Who could blame him?
Huff, a college professor, is transitioning from female to male. And he was preparing to literally bare all—body and soul—and answer the public’s questions about being transgender.
“One of the things I teach is queer theory, and that is all about investigating the shame attached to bodies and especially to specific bodies. Instead of being defensive about it, we should be offensive about it,” he had explained over the phone the night before. It troubled him, he said, to see messages on social media with subject lines such as “Things to Never Ask a Transgendered Person.” He’s an educator. He wants to inform. And he wants to end the shame.
The performance, “Ask Me Anything,” involved Huff standing naked while collaborating artists Rachel Bass and Leila Mesdaghi invited viewers to write their questions. Bass would project the questions on to Huff’s body. He wouldn’t speak during the event, but he’d make eye contact with anyone who entered the space, daring them to look, to wonder and to ask. He’ll answer each question on a blog, https://askmeanything567.wordpress.com/
“This is going to give people an opportunity to connect with someone on a human-to- human level,” said Bass, whose art focuses on social justice and politics. “I think it’s a incredibly generous gift that Billy is offering the community.”
Huff positioned himself, symbolically, at the far wall of a bathroom located in a secondary gallery, separated from the main space where photographer Mila Bridger was celebrating the opening of her #Unexpected portrait exhibit. Bridger, who says she loves artistic collaboration, met Huff through Mesdaghi and welcomed the addition of the show.
Huff had decided to leave Fort Myers, where he taught at Florida Gulf Coast University, for Tampa in the hopes of finding more diversity and better tolerance. Not long ago, while working on his laptop at a local Starbucks, a woman bluntly told him, “I shouldn’t be out in public where there are children.” He landed a position at the University of South Florida.
This is the first time he’s done such a public display.
“Tampa is a friendlier place, but it’s more important to do it somewhere that isn’t,” he said.

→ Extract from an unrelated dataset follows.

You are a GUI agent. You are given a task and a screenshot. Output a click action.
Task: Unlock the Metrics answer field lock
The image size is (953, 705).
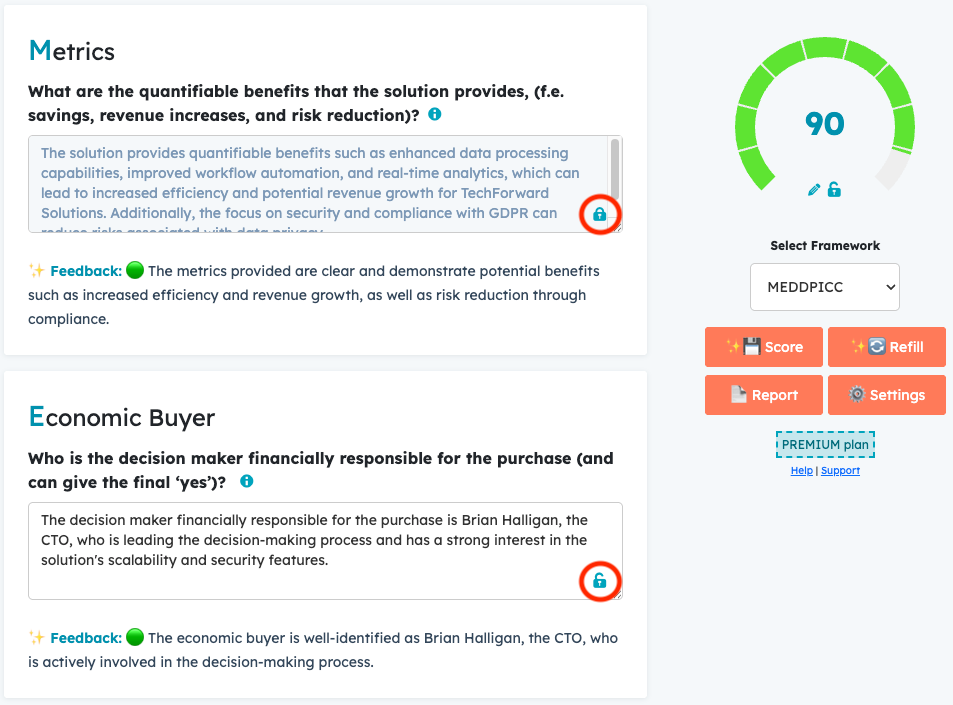point(600,214)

He credited the Davis Arts Center for letting artists express themselves, regardless of subject matter. (The arts center for its part stresses that the Huff’s views are his own, but affirmed its commitment to supporting artists).
In spite of his pre-performance worries, Huff encountered a largely supportive crowd.
“I’ve never seen anything like this before,” said Willow Cada, 23, a Naples resident who says she has a few friends who are transgender and wished they could have seen Huff. “I think it’s so cool.”
The questions included the anatomical: “Have you had surgery to have your breasts removed?” “How do you have sex?” “How long of a process from start to finish?” And they touched on the emotional: “Do you feel more spiritually evolved and/or more integrated as a whole person having experienced both genders?” “What can you say to people living under the pressure of ‘what will people think?’”
Toward the end of the night, three women entered the bathroom and, each in turn, offered Huff a hug. His expression, which he’d kept deliberately emotionless, broke into a grateful smile.
Huff hopes to have his answers posted on the blog this weekend. He stresses that he is speaking only as himself. “Caitlyn Jenner and I, I would assure you, would probably answer them very differently,” he quipped.